AlphaGo, Google DeepMind’s artificial intelligence algorithm, will face Lee Se-dol, who has retained the title of top Go player in the world for the last decade.
AlphaGo previously bested European champion Fan Hui in an tournament in October 2015. However, Sedol is a much more formidable opponent. Go rankings are confusing and slightly convoluted, but based on calculations done by Michael Fu on Quora, Hui would statistically have a 25 percent chance of beating Se-dol, based on previous game rating scores.
Go is a two-person game played on a 19×19 board. Each turn a player places a round tile, called a stone, to strategically capture the other player’s stones. One player is represented by black stones, the other white. This 19×19 grid creates nearly endless possibilities for each move, and for each outcome of the game. When Deep Blue played chess against Garry Kasparov, it was possible for the machine to compare 200 million moves per second, to see which one would be most advantageous. However, in Go that’s not a possibility, because the sheer number of possible outcomes is too vast.
In chess, there are about 20 potential moves each turn, DeepMind head Demis Hassabis told The Verge, but Go has about 200 potential moves per turn, vastly complicating any computations.
To make these decisions AlphaGo relies on two deep neural networks, layers of mathematic equations have analyzed tens of millions of previous Go moves. One network predicts the next best short term move that it’s seen before, and the other decides if that move is favorable to win the entire game. If so, AlphaGo makes the move. But since AlphaGo is only an algorithm, it still relies on a human proxy to actually place the stones.

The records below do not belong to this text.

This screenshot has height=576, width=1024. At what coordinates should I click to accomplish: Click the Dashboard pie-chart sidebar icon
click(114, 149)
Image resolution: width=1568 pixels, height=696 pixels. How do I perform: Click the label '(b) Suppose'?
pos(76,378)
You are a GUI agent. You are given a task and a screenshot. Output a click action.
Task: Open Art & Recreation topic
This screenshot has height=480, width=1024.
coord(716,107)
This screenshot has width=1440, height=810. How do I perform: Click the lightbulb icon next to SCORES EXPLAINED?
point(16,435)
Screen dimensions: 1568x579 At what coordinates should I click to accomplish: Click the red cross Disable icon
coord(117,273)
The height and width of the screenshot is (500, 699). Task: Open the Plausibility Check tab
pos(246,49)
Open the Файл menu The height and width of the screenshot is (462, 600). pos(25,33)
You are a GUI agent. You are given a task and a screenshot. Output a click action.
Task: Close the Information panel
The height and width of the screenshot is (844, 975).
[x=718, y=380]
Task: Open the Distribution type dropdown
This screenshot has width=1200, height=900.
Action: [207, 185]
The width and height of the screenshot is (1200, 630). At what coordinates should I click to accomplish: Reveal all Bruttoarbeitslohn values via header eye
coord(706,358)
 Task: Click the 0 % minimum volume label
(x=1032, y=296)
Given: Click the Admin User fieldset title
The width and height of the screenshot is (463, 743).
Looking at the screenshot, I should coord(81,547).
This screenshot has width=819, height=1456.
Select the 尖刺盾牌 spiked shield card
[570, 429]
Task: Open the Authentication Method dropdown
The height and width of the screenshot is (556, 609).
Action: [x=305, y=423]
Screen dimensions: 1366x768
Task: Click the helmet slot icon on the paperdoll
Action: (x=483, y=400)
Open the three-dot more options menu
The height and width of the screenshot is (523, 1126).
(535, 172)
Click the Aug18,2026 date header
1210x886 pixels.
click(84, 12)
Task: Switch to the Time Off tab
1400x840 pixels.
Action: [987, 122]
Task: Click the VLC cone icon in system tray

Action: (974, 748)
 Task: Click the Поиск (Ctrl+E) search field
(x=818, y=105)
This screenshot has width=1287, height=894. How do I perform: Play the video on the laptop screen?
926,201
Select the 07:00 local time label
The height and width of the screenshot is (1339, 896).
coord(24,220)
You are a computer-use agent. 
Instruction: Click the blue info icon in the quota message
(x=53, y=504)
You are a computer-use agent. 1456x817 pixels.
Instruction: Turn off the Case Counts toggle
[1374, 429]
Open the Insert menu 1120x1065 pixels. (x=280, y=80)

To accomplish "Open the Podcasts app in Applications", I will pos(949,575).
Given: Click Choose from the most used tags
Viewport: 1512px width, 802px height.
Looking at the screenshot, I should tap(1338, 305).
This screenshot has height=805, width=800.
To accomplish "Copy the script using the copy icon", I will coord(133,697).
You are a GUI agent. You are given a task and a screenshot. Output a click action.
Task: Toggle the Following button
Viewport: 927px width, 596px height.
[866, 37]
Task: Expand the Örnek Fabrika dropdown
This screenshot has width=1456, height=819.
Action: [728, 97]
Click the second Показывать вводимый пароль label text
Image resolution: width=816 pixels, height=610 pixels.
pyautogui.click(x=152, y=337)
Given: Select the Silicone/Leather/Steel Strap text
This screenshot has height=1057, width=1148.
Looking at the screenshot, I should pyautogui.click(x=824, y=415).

AlphaGo winning these matches would be validation of the work Google DeepMind is doing in game-based artificial intelligence. They believe that by mastering games, with set parameters and rules, much like the rules of physics or imposted laws, we can train artificial intelligence algorithms in controlled environments. The value in exercises like the match against Se-dol lie in the algorithm’s ability to solve endlessly complex problems in a constrained time.
The same kind of computation that drives AlphaGo’s decision engine could be the one driving your car one day. By expanding our knowledge and prowess of deploying these networks, even in limited board games, AlphaGo winning would show the world that A.I. is ready for serious implementation.
The match is for a prize of $1 million, and if AlphaGo wins, the money will be donated to UNICEF, STEM and Go charities.
The matchup will start streaming at on YouTube at 11 p.m. EST (8 p.m. PST). Each game is expected to last 4-5 hours.
American Go player Michael Redmond, who has more than 500 competitive wins, will act as an English announcer for each match.
The five matches will take place March 9, 10, 12, 13, and 15, each starting at 1pm Korea time (11 pm EST the previous day). For Western viewers, that’s 11 pm March 8, 9, 11, 12, and 14.